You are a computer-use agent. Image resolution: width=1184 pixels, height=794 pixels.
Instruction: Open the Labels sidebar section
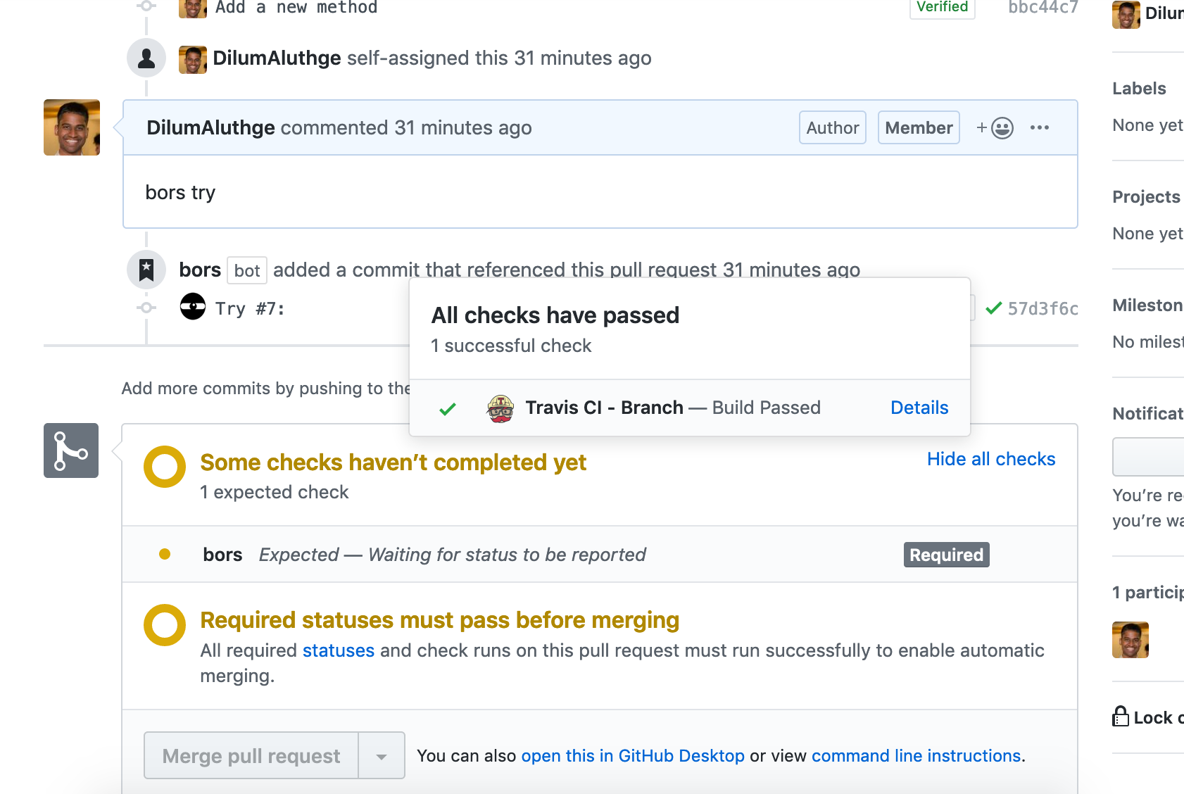1139,89
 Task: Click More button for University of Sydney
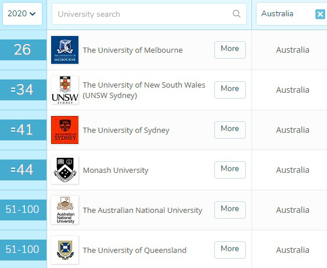230,130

## What you will do
Give all the entries again exactly, dropping each picture.

## Solution to the problem
You are a computer-use agent. Image resolution: width=1184 pixels, height=794 pixels.
Instruction: Open the Labels sidebar section
1139,89
 Task: Click More button for University of Sydney
230,130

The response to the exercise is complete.